2. The snow cover status monitoring system based on wireless sensing technology and cloud services according to claim 1, characterized in that, The node energy status includes the node's initial power, the node's remaining power, and the power supply status of the node's solar panels.

3. The snow cover status monitoring system based on wireless sensing technology and cloud services according to claim 1, characterized in that, The node activation score incorporates a redundancy regularization term to indicate whether there are other recently sampled nodes within the local area, thus avoiding duplicate sampling.

4. The snow cover status monitoring system based on wireless sensing technology and cloud services according to claim 1, characterized in that, The activation threshold is a dynamic threshold, which is adjusted based on the average environmental fluctuation value of all nodes in the most recent time window. When the average environmental fluctuation value is at its maximum, the activation threshold is at its minimum.

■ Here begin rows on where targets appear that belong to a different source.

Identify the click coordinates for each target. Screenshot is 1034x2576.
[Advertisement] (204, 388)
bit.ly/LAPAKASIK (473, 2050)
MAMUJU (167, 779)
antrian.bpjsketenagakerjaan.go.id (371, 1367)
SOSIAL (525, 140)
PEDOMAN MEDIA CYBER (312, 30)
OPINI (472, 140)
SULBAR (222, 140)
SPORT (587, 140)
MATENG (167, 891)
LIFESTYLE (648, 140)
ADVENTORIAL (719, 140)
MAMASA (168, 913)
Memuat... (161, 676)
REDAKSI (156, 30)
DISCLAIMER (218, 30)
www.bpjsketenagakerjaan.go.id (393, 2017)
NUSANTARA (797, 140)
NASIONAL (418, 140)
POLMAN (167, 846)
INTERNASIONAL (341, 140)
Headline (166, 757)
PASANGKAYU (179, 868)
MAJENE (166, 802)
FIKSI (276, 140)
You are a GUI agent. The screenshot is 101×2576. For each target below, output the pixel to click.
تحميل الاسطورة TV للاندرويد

5. The snow cover status monitoring system based on wireless sensing technology and cloud services according to claim 1, characterized in that, The acoustic wave reflection data includes the acoustic wave reflection signal, the main reflection delay, the main reflection echo intensity, the attenuation intensity, the number of multiple reflections, and the effective reflective layer count.

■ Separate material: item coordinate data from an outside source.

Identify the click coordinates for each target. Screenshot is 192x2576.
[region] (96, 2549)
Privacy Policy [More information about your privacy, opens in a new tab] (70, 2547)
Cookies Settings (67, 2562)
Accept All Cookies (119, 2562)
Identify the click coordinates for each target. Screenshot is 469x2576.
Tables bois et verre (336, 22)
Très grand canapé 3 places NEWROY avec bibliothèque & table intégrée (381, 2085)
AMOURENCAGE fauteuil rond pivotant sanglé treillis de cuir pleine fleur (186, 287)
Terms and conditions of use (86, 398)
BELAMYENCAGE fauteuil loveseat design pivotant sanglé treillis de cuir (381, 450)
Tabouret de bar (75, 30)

6. The snow cover status monitoring system based on wireless sensing technology and cloud services according to claim 1, characterized in that, The structure mapping model introduces a risk-sensitive regularization term to highlight the potential risk sensitivity of high-level stratification and near-phase transition temperatures. It is constructed by multiplying the stratification complexity, snow temperature sensitivity, and structural risk score. The stratification complexity is obtained by standardizing the number of multi-echo structures, and the snow temperature sensitivity is obtained by the average temperature value of past time windows.

7. The snow cover status monitoring system based on wireless sensing technology and cloud services according to claim 1, characterized in that, The scheduling threshold is a dynamic threshold, which is adjusted based on the temperature drop within the most recent time window. When the temperature drop is large, the scheduling threshold is small.

8. The snow cover status monitoring system based on wireless sensing technology and cloud services according to claim 1, characterized in that, When the node scheduling score is greater than the scheduling threshold, the node enters the active state and performs acoustic sampling; when the node scheduling score is less than or equal to the scheduling threshold, the node enters the sleep mode and delays the next sampling.

9. The snow cover status monitoring system based on wireless sensing technology and cloud services according to claim 1, characterized in that, The information aggregation module is also used to calculate the gradient change rate of the region to help determine whether there is a trend of drastic structural change, which is obtained through central difference calculation.